Salah satu dampak negatif pernikahan dini, jelas Erna, adalah potensi perceraian yang tinggi. Sebab, mempelai yang masih berusia muda atau masih usia sekolah ini, memiliki tingkat emosi yang masih labil dan belum dewasa.
"Kehamilan yang terjadi pada remaja sangat berpotensi terjadinya kelahiran stunting, " imbuhnya.
Erna menambahkan untuk itu, melalui program preventif dari hulu juga menjadi program strategis BKKBN sebagai salah satu upaya percepatan penurunan stunting di Jawa Timur.
Ditempat yang sama, Ketua Kelompok Kerja Insan Jurnalistik Keluarga Berencana (Pijar) Jatim, Siska Prestiwati Wibisono mengatakan melihat tingginya data pernikahan dini dan tingginya angka perceraian maka Pijar Jatim tergerak untuk bisa memberikan edukasi kepada remaja mengenai kesehatan reproduksi sebagai bentuk preventif dari hulu.
"Di Tahun 2023 kemarin, kami telah melakukan kegiatan Pijar Jatim Goes to School, dengan melibatkan 600 pelajar MAN Kota Surabaya dan 1000 pelajar SMKN Surabaya. Para pelajar ini mendapatkan edukasi kesehatan reproduksi serta resiko yang akan dihadapi bila menjalani pergaulan bebas," paparnya.

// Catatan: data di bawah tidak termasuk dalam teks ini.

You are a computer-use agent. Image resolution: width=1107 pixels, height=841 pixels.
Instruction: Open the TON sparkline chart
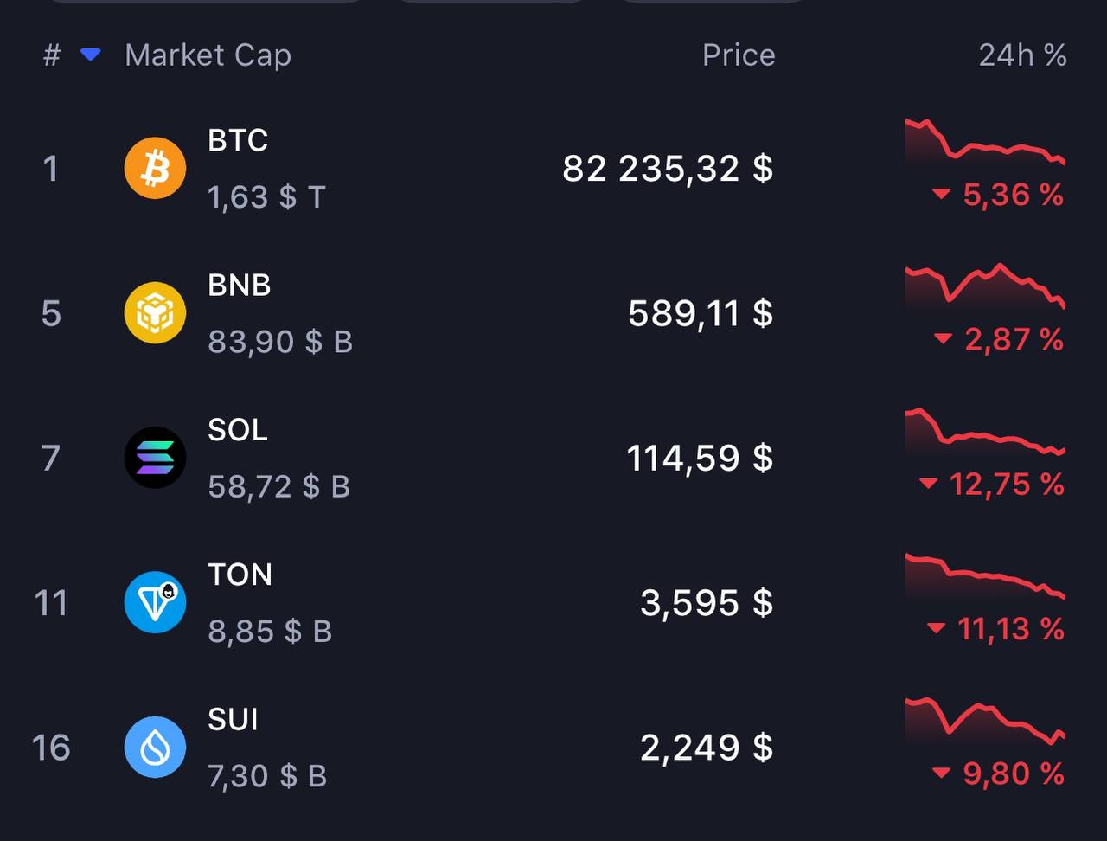point(985,576)
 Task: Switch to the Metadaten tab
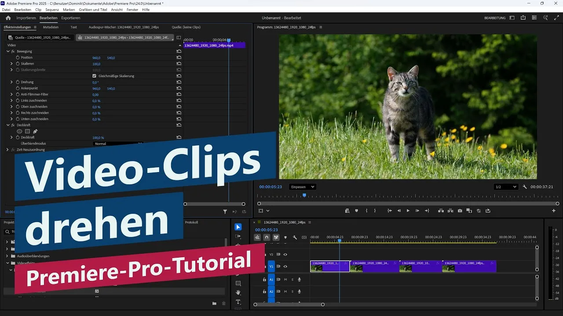tap(51, 27)
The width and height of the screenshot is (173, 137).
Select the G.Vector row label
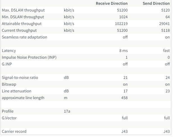pos(9,118)
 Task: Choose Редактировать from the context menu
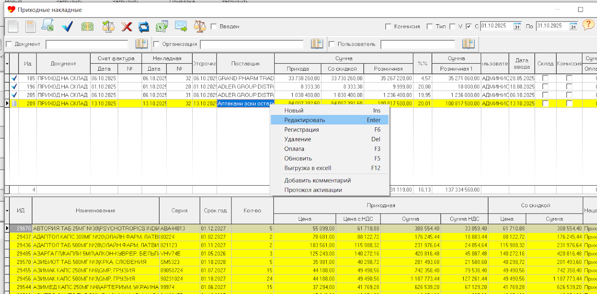click(304, 120)
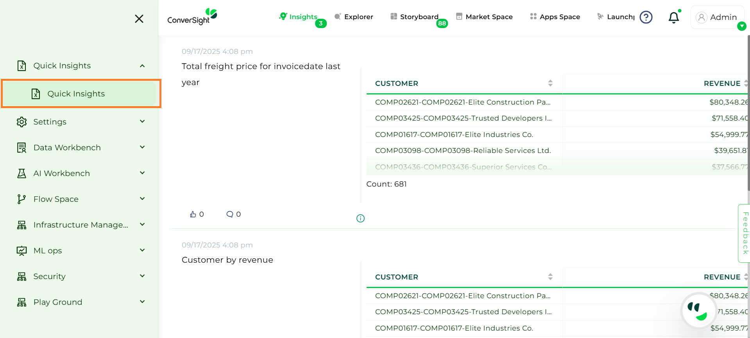Screen dimensions: 750x338
Task: Open comments on the freight price insight
Action: pyautogui.click(x=230, y=214)

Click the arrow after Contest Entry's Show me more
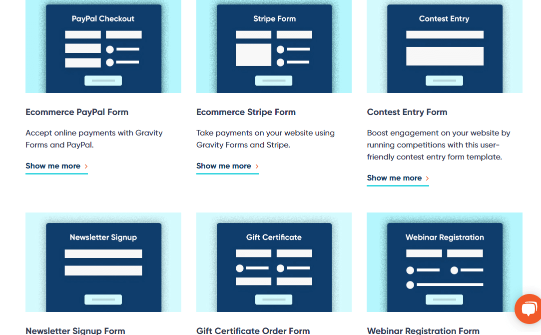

Tidak hanya memberikan edukasi tentang kesehatan reproduksi saja, kegiatan Pijar Jatim Goes to School ini juga dilakukan deklarasi stop pernikahan dini agar para pelajar berani mengatakan tidak pada praktik pernikahan dini dengan menjalani pergaulan sehat dan merencanakan kehidupan mereka untuk masa depan.